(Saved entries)

--------------------------------------------------

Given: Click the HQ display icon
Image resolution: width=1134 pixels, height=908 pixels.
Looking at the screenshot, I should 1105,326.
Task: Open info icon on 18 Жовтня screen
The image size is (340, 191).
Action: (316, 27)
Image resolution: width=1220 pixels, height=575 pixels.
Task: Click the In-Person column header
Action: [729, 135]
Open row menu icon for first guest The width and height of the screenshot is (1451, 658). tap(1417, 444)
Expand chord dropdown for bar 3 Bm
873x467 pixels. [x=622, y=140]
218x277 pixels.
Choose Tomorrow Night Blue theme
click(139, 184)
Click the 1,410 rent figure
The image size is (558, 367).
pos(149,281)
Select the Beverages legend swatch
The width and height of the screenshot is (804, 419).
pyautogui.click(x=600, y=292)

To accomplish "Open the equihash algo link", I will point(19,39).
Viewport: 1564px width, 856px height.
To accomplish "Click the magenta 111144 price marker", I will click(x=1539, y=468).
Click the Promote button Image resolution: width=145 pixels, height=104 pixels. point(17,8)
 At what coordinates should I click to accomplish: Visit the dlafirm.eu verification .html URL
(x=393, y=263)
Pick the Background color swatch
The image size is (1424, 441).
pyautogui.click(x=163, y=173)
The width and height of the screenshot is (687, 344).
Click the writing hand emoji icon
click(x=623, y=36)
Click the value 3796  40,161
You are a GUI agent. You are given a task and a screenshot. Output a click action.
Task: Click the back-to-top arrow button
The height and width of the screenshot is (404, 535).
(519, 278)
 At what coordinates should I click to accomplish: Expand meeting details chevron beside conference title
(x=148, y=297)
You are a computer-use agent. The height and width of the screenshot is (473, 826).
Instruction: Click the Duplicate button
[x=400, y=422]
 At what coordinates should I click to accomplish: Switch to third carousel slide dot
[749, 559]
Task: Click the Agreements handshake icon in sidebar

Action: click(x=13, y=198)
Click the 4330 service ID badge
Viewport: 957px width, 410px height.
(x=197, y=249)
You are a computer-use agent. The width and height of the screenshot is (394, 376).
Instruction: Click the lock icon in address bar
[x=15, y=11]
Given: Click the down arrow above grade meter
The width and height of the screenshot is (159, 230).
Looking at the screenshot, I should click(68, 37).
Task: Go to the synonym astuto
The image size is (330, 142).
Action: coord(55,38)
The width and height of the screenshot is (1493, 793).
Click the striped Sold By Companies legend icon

--------------------------------------------------

TASK OBJECTIVE: Restate each entry above word for word.

EXPECTED ANSWER:
Given: Click the HQ display icon
Image resolution: width=1134 pixels, height=908 pixels.
Looking at the screenshot, I should 1105,326.
Task: Open info icon on 18 Жовтня screen
The image size is (340, 191).
Action: (316, 27)
Image resolution: width=1220 pixels, height=575 pixels.
Task: Click the In-Person column header
Action: [729, 135]
Open row menu icon for first guest The width and height of the screenshot is (1451, 658). tap(1417, 444)
Expand chord dropdown for bar 3 Bm
873x467 pixels. [x=622, y=140]
218x277 pixels.
Choose Tomorrow Night Blue theme
click(139, 184)
Click the 1,410 rent figure
The image size is (558, 367).
pos(149,281)
Select the Beverages legend swatch
The width and height of the screenshot is (804, 419).
pyautogui.click(x=600, y=292)

To accomplish "Open the equihash algo link", I will point(19,39).
Viewport: 1564px width, 856px height.
To accomplish "Click the magenta 111144 price marker", I will click(x=1539, y=468).
Click the Promote button Image resolution: width=145 pixels, height=104 pixels. point(17,8)
 At what coordinates should I click to accomplish: Visit the dlafirm.eu verification .html URL
(x=393, y=263)
Pick the Background color swatch
The image size is (1424, 441).
pyautogui.click(x=163, y=173)
The width and height of the screenshot is (687, 344).
Click the writing hand emoji icon
click(x=623, y=36)
Click the value 3796  40,161
You are a GUI agent. You are given a task and a screenshot. Output a click action.
Task: Click the back-to-top arrow button
The height and width of the screenshot is (404, 535).
(519, 278)
 At what coordinates should I click to accomplish: Expand meeting details chevron beside conference title
(x=148, y=297)
You are a computer-use agent. The height and width of the screenshot is (473, 826).
Instruction: Click the Duplicate button
[x=400, y=422]
 At what coordinates should I click to accomplish: Switch to third carousel slide dot
[749, 559]
Task: Click the Agreements handshake icon in sidebar

Action: click(x=13, y=198)
Click the 4330 service ID badge
Viewport: 957px width, 410px height.
(x=197, y=249)
You are a computer-use agent. The width and height of the screenshot is (394, 376).
Instruction: Click the lock icon in address bar
[x=15, y=11]
Given: Click the down arrow above grade meter
The width and height of the screenshot is (159, 230).
Looking at the screenshot, I should click(68, 37).
Task: Go to the synonym astuto
The image size is (330, 142).
Action: coord(55,38)
The width and height of the screenshot is (1493, 793).
Click the striped Sold By Companies legend icon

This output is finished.